The Duncan Banner

Local News

January 13, 2013

Financial strain impacts Duncan School District

DUNCAN — As a result of decreased gross production, the Duncan School District is feeling some financial strain.

The school district is midway through the fiscal year, and while finances started the fiscal year out well, the district, along with other school districts throughout Oklahoma, are all facing a funding shortfall.

“Gross production is down across the state,” Rodney Calhoun, Duncan Public School assistant superintendent of finances, said. “It’s kind of nerve wracking. The next six months, we’ll be pinching pennies.”

Gross production is money school districts receive from gas, oil and natural gas production. Gross production makes up part of the income a school district has for various expenditures, including staff salaries.

Gross production is also a chargeable for the school district, and chargeables include school land earnings.

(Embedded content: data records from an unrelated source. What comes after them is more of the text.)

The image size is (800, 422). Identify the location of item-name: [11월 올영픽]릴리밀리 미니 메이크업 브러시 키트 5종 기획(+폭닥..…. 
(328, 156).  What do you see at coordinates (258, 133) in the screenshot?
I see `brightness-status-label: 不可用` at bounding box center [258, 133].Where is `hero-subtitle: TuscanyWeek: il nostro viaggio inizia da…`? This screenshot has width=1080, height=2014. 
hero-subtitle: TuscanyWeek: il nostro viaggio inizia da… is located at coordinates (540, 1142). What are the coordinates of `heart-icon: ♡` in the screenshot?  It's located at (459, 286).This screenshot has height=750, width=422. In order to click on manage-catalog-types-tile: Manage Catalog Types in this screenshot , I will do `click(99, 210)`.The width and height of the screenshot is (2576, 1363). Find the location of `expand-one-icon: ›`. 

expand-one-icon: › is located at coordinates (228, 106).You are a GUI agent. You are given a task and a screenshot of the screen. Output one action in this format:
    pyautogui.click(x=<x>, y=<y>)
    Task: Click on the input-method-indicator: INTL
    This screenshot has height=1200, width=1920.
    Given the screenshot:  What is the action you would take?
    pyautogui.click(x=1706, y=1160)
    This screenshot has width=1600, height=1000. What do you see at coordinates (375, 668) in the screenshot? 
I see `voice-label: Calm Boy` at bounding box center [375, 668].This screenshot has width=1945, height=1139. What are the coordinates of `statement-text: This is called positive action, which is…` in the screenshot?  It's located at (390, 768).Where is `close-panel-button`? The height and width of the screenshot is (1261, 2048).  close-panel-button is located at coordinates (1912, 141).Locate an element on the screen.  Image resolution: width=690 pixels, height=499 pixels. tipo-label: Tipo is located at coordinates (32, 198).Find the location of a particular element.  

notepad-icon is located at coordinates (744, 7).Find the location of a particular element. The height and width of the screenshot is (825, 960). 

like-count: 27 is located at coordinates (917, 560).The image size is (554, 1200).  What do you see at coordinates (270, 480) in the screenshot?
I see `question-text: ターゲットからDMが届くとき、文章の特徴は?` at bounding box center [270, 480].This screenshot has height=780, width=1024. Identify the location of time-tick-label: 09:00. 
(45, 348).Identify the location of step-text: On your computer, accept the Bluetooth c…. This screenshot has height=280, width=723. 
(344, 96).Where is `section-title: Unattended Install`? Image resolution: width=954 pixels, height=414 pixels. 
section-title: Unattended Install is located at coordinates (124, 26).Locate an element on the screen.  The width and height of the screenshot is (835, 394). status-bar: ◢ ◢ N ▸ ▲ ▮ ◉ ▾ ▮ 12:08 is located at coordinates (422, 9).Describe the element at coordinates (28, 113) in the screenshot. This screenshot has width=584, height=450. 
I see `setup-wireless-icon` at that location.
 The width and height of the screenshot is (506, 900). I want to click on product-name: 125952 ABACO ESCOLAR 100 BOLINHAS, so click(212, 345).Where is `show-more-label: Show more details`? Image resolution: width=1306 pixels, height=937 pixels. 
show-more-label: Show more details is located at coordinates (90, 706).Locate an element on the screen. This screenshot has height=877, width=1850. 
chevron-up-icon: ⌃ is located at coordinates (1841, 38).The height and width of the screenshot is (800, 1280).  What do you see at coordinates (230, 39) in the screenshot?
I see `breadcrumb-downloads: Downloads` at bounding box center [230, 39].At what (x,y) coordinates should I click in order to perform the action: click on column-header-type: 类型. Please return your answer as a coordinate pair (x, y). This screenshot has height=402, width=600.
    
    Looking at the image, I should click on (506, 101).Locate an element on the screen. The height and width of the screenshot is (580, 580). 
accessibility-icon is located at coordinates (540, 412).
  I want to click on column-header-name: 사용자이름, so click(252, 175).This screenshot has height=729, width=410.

Calhoun said the decline in gross production is just another step in a series of financial hiccups for Oklahoma school districts in the past few years.

“It’s been an ongoing battle with finances,” Calhoun said.

“This year, we have more student than we’ve had in a long time.”

The decreased gross production leaves Duncan Public Schools about $500,000 less than it was this time last year, he said. Whenever school districts experience a decrease in income, as with gross production, the Oklahoma State Department of Education is supposed to help reimburse school districts.

Calhoun said this usually comes through the midterm adjustment, which provides the State Department with an opportunity to re-evaluate how much money a school district receives from the state.

Despite the potential of receiving money from the state, Calhoun isn’t ready to breath easy. Instead, he’s waiting to see if an when that money would arrive for the school district.

“Everything makes me nervous when it comes to money,” Calhoun said. “I want to see the kids have the things they need, including the number of teachers.”

He said the administrative staff for Duncan Public Schools, including Superintendent Sherry Labyer, has discussed the shortage, but no action is being taken at this point. He said there are plenty of ways for the school district to cut expenditures if thing reach that point.

“We’re waiting to see what the State Department does before we have a plan,” Calhoun said. “We have to be smart about what we’re spending our money on. Dr. Labyer has been good on that for the last five years.”

Calhoun said the recession, which began in 2008, has caused the school district to feel financial strain every year. And while finances will continue to be tight, Calhoun said things usually have a way of working out for Duncan Public Schools.

“We always come out on top,” he said.